The Ethnographic map of Karl von Czoernig-Czernhausen, issued by the Imperial Administration of Statistics in 1855, recorded a total of over 400 thousand Friulians living in the Austrian Empire. The majority of Friulians (about 351 thousand) lived in that part of Friuli that belonged to the Kingdom of Lombardy–Venetia, the others in the Friulian parts of the Austrian Küstenland. Friulians were registered as their own category separate from Italians.

Küstenland (or the Austrian Littoral) was officially Triest Province, one of two provinces (or governments) of the Empire, the other being Laibach (Ljubljana in Slovenia). It was further divided into four districts or kreis: 1) Görz or Gorizia including the Julian March (Include Campolongo), 2) Istrien or Istria, Eastern Istria and the Quarnero Islands, 3) Triest or Trieste; the Trieste hinterland and Western Istria, and 4) Trieste city.

Around 1825, the province was reorganized into two subdivisions: 1) Istria and 2) Gorizia (includes Campolongo) with Trieste and its immediate surroundings under the direct control of the crown and separate from the local administrative structure.

In 1849, Küstenland became a separate crown land with a governor in Trieste. It was formally divided into Istria and Gorizia and Gradisca (includes Campolongo) with Trieste remaining separate from both.

By 1861, Gorizia and Gradisca (includes Campolongo) and Istria became administratively separate entities and, in 1867, Trieste received separate status as well, and the Küstenland was divided into the three crown lands of the Imperial Free City of Trieste and its suburbs, the Margraviate of Istria, and the Princely County of Gorizia and Gradisca (includes Campolongo), which each had separate administrations and Landtag assemblies, but were all subject to a statholder at Trieste.

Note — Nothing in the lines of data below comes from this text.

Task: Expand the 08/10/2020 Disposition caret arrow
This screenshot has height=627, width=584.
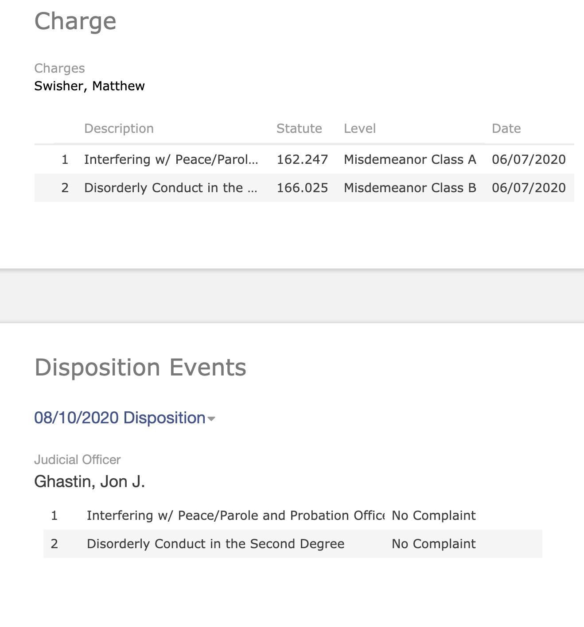Action: coord(211,419)
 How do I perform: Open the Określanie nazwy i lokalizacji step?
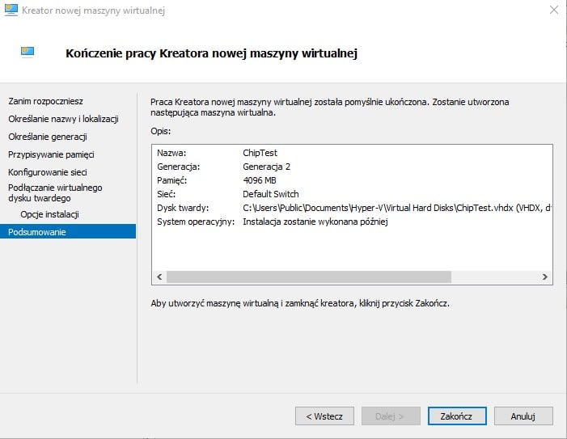(x=63, y=119)
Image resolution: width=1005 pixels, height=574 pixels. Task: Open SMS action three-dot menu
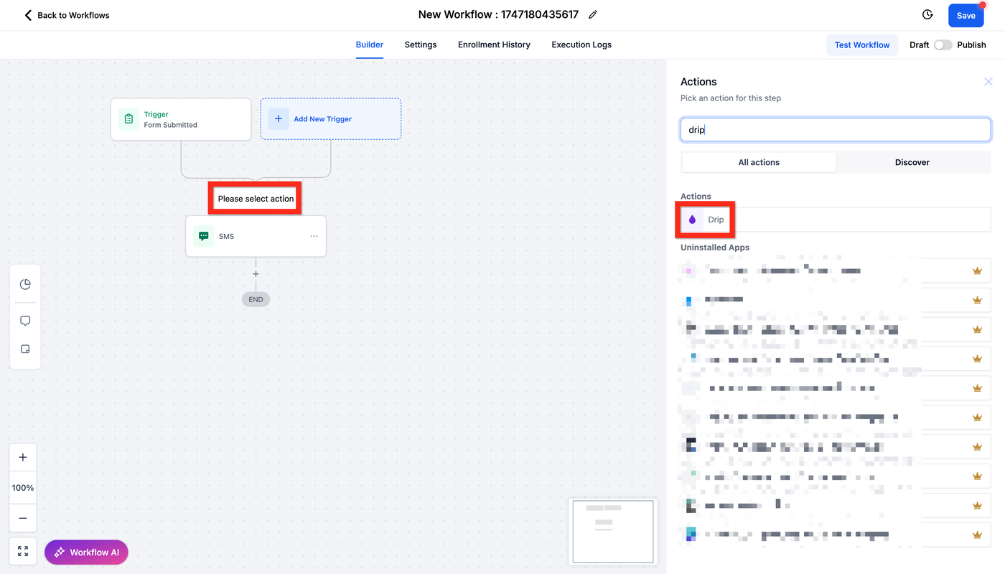click(314, 236)
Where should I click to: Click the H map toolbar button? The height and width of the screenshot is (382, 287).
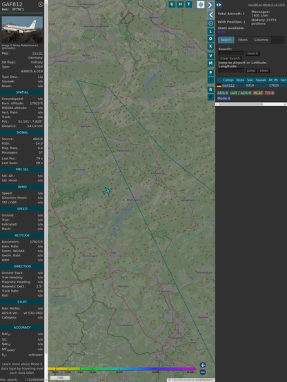point(181,4)
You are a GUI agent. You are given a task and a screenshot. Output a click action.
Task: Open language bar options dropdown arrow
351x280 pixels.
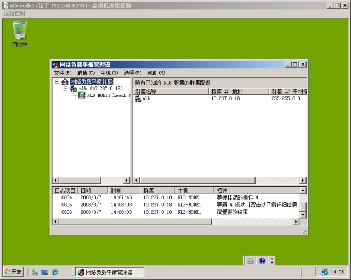pyautogui.click(x=272, y=261)
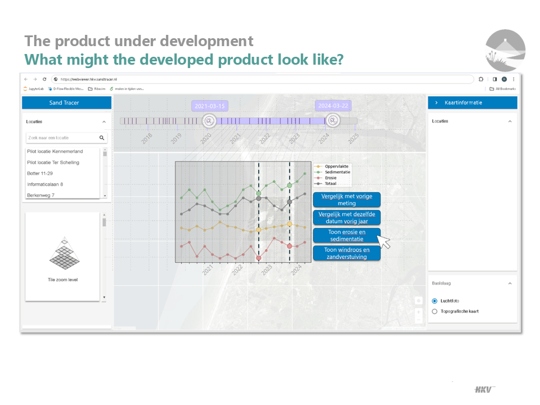This screenshot has height=405, width=540.
Task: Open the browser three-dot menu
Action: (x=513, y=79)

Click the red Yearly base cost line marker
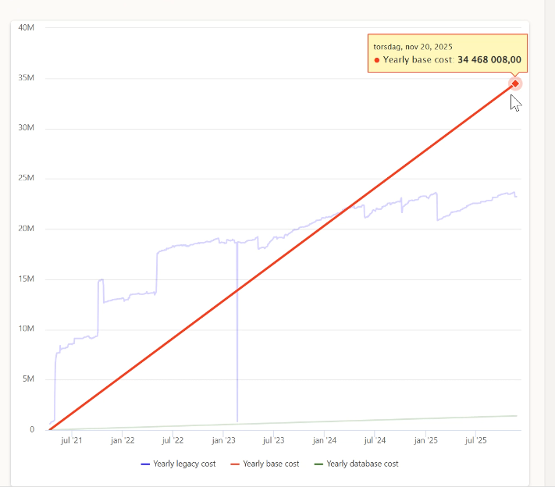(233, 464)
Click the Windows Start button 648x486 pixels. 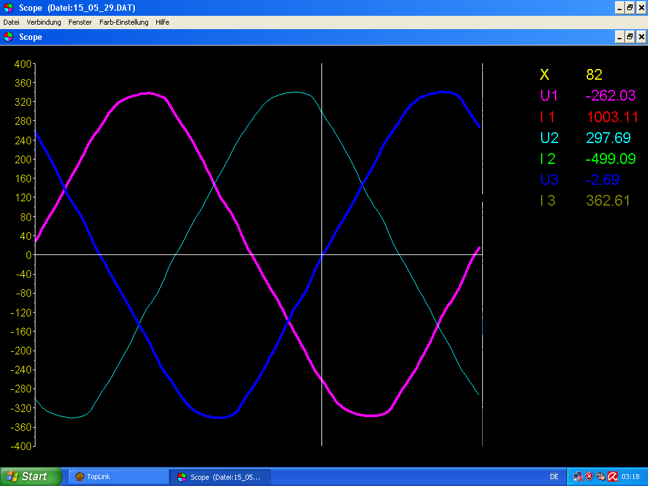click(x=30, y=477)
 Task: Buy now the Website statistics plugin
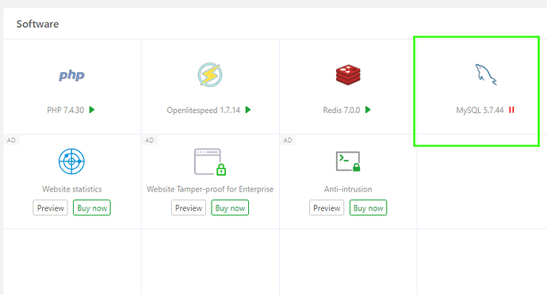point(92,208)
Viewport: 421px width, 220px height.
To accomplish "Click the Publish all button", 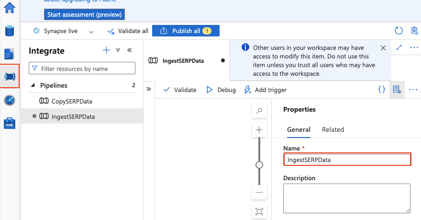I will [x=186, y=31].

During the Third War of Independence in 1866, Campolongo saw the location of the last action between the Kingdoms of Italy and Austria. On July 26, a mixed Italian force of bersaglieri and cavalry defeated an Austrian force guarding the crossing of the Torre river and reached present-day Romans d'Isonzo in the Battle of Versa. This marked the maximum Italian advance into Friuli. Under the Treaty of Vienna (1866), Central Friuli (today's province of Udine) and western Friuli (today's province of Pordenone) were annexed by Italy together with Veneto after this war, while eastern Friuli (County of Gorizia and Gradisca, including Campolongo) remained under Austria. This division helped in part to give rise to "Italia irredenta".